Copy out the records below word for word, from the line holding "Select the Top Users heading" through the line holding "tap(402, 98)", with both of those lines included.

Records from a collection:
╭──

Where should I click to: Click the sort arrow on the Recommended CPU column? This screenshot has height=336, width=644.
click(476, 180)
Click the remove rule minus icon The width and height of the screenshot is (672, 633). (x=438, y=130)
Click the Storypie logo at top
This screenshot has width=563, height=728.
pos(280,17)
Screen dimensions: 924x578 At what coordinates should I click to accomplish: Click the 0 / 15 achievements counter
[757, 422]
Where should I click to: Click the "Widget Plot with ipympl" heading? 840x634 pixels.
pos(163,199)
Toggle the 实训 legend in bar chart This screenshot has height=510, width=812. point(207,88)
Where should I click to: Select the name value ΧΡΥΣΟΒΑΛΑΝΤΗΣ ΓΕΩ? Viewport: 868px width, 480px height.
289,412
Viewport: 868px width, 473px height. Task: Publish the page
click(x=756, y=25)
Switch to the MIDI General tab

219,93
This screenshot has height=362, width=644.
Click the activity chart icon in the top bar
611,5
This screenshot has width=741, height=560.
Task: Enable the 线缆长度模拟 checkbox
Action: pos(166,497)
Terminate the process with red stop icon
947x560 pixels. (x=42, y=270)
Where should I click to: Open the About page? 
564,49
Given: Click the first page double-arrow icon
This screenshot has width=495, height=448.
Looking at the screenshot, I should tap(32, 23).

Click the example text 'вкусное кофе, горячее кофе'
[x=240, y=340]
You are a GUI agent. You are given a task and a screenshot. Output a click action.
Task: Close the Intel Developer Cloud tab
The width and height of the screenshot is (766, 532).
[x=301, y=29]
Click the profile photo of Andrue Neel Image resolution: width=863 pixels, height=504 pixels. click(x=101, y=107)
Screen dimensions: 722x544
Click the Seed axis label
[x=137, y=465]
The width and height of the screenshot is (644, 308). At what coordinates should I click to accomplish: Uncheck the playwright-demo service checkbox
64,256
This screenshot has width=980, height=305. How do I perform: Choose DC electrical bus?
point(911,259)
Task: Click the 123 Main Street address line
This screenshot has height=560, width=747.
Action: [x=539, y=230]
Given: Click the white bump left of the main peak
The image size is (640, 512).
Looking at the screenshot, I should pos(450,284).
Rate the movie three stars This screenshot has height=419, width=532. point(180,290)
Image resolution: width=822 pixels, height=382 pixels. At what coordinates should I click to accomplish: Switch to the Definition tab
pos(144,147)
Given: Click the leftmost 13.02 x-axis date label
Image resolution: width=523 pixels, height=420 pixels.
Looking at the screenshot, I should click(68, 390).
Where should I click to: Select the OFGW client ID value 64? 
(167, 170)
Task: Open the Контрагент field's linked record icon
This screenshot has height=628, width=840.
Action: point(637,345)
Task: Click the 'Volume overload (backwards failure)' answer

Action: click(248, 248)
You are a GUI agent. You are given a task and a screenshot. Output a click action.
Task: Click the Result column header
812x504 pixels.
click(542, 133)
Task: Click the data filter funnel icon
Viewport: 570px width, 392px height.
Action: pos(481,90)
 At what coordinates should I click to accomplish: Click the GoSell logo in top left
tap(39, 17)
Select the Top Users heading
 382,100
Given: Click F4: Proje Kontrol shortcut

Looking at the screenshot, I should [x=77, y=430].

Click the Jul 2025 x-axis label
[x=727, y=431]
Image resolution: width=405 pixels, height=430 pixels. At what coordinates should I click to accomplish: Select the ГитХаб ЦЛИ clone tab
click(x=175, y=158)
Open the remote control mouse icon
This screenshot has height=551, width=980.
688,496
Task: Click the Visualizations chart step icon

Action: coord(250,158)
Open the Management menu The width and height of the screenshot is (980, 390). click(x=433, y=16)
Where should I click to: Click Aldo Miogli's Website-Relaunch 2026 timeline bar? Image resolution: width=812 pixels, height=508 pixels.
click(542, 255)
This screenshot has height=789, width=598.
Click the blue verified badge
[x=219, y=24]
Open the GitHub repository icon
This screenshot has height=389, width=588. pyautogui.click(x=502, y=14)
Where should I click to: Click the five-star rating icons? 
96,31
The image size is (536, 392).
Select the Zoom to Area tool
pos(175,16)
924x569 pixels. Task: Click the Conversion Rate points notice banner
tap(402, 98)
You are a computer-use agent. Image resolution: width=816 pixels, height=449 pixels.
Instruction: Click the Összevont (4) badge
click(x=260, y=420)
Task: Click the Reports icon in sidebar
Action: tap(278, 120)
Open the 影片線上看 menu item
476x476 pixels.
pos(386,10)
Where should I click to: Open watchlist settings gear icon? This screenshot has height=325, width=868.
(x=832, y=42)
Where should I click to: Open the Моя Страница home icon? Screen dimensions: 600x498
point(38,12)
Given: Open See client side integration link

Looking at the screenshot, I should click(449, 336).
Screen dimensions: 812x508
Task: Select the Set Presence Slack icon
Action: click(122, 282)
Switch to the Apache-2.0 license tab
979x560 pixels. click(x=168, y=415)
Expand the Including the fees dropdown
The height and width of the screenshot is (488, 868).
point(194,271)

╰──

Solution:
Select the Top Users heading
 382,100
Given: Click F4: Proje Kontrol shortcut

Looking at the screenshot, I should [x=77, y=430].

Click the Jul 2025 x-axis label
[x=727, y=431]
Image resolution: width=405 pixels, height=430 pixels. At what coordinates should I click to accomplish: Select the ГитХаб ЦЛИ clone tab
click(x=175, y=158)
Open the remote control mouse icon
This screenshot has height=551, width=980.
688,496
Task: Click the Visualizations chart step icon

Action: coord(250,158)
Open the Management menu The width and height of the screenshot is (980, 390). click(x=433, y=16)
Where should I click to: Click Aldo Miogli's Website-Relaunch 2026 timeline bar? Image resolution: width=812 pixels, height=508 pixels.
click(542, 255)
This screenshot has height=789, width=598.
Click the blue verified badge
[x=219, y=24]
Open the GitHub repository icon
This screenshot has height=389, width=588. pyautogui.click(x=502, y=14)
Where should I click to: Click the five-star rating icons? 
96,31
The image size is (536, 392).
Select the Zoom to Area tool
pos(175,16)
924x569 pixels. Task: Click the Conversion Rate points notice banner
tap(402, 98)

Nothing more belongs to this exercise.